Which cheese melts the best?

It's not a simple answer! "Best" depends on what you're looking for in melted cheese. Here's a breakdown:

For a smooth, creamy melt:

* Cheddar: A classic, readily available, and melts beautifully.

* Monterey Jack: Mild, melts easily, and good for sauces and dips.

* Gouda: Mild, nutty flavor, and melts smoothly.

* Havarti: Mild, buttery flavor, and melts beautifully.

For a stretchy, stringy melt:

* Mozzarella: The king of stretchy cheese, great for pizza and grilled cheese.

* Provolone: A bit more tangy than mozzarella, with a good stringy melt.

* Fontina: A slightly nutty flavor with a lovely, stretchy melt.

For a sharp, tangy melt:

* Gruyère: A sharp, nutty flavor, and melts into a smooth, creamy sauce.

* Cheddar: A classic choice, the sharper the cheddar, the more tangy the melt.

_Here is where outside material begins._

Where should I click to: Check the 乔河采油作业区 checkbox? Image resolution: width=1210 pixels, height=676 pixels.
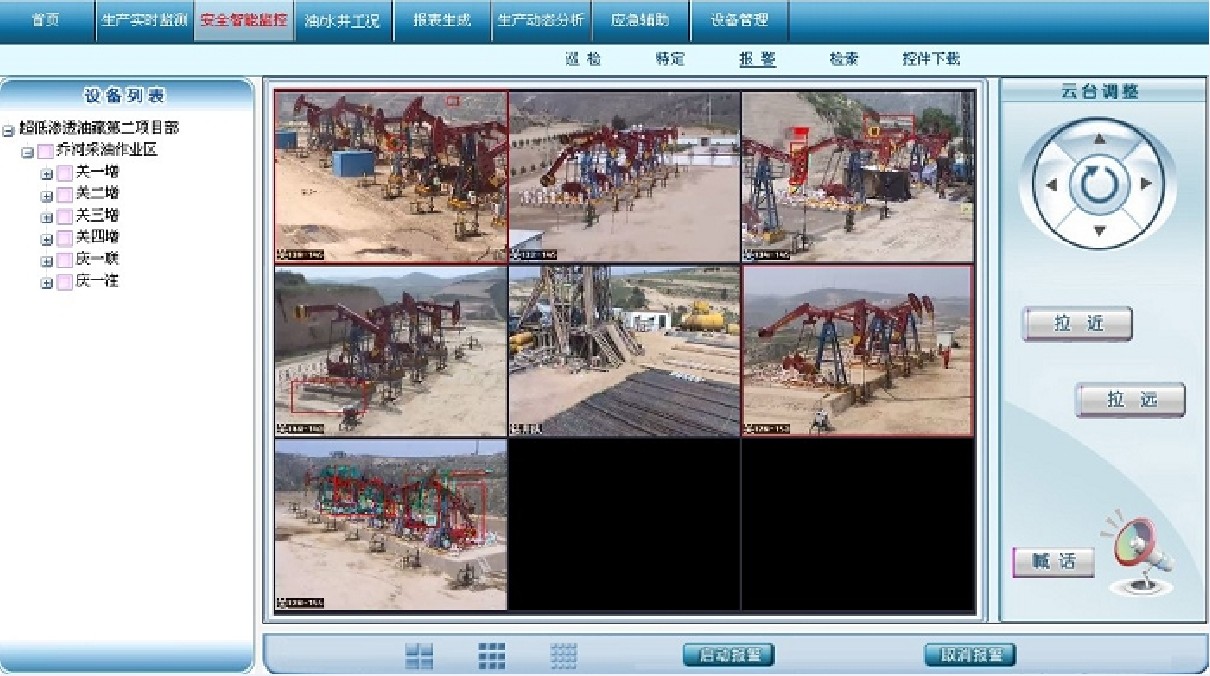point(45,152)
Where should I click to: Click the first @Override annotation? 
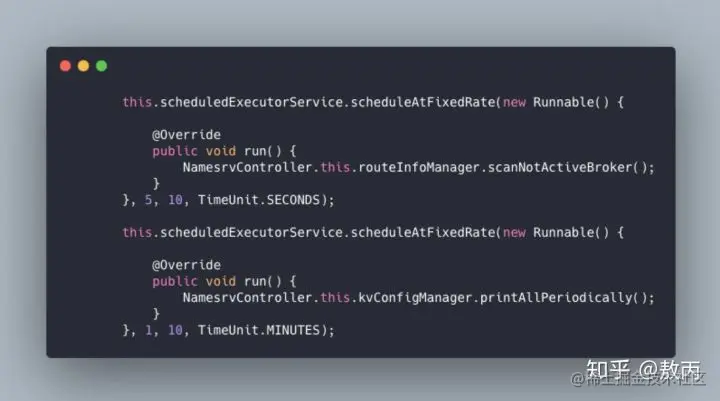point(186,135)
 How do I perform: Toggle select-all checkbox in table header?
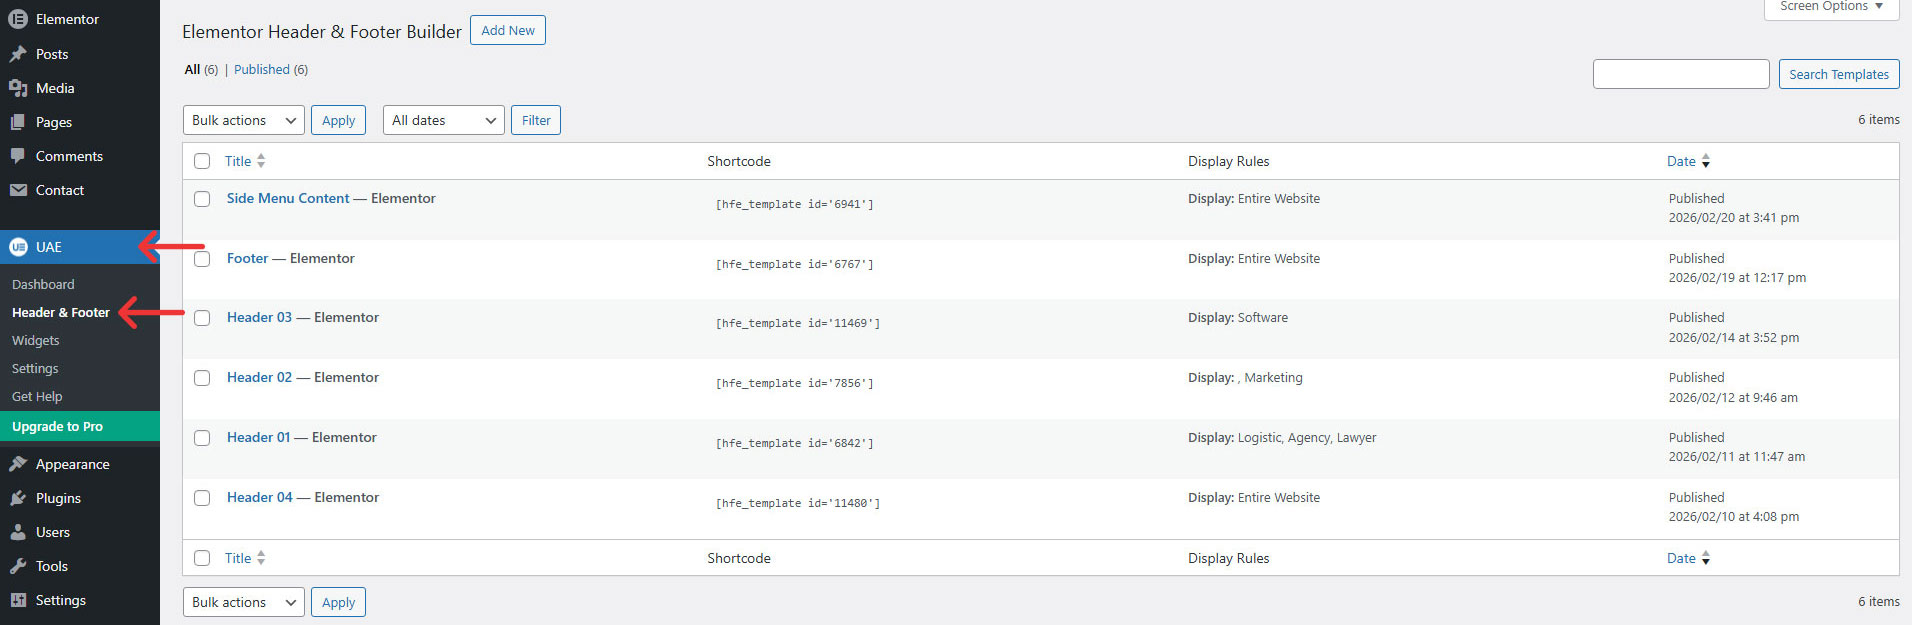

* Emmental: A Swiss cheese with large holes, melts well and adds a slightly sweet flavor.

Things to consider:

* Moisture content: High moisture cheeses melt more easily.

* Fat content: Higher fat cheeses melt better and create a creamier texture.

* Protein content: High protein cheeses tend to be less meltable.

Bonus tip: Don't be afraid to experiment! Try different cheese combinations for a unique flavor and texture.

Remember, the best cheese for melting depends on your personal preference and what you're making!